A advocacia goiana atravessa um dos momentos mais delicados de sua história. As eleições on-line da OAB/GO, realizadas sob o discurso de modernidade, expuseram um ponto sensível: o risco de quebra do sigilo do voto.

A Constituição assegura voto livre e secreto. O próprio Tribunal Superior Eleitoral, em nota técnica de 2014, foi categórico: não há como garantir o mesmo padrão de sigilo em votações pela internet, razão pela qual o modelo não é adotado em eleições oficiais no Brasil.

Mesmo assim, a OAB aprovou o Provimento 222/2023, abrindo caminho para o pleito remoto.
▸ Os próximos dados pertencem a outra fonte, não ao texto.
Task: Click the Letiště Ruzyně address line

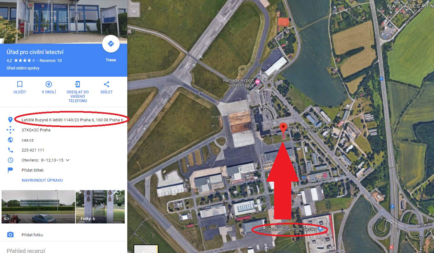Action: click(73, 120)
No papel, bastaria que o sistema fosse “idôneo e auditável”. Na prática, surgem perguntas que ainda não foram respondidas: auditável por quem? quando? com quais garantias e trilhas de auditoria?

A batalha nos tribunais

O advogado Java Lacerda ajuizou produção antecipada de provas para exigir perícia independente no sistema eleitoral da Ordem: linguagens utilizadas, arquitetura, logs, trilhas de auditoria, criptografia e correspondência entre código-fonte e binário. Fundamento: o CPC permite antecipar prova para evitar o perecimento de dados digitais, voláteis por natureza.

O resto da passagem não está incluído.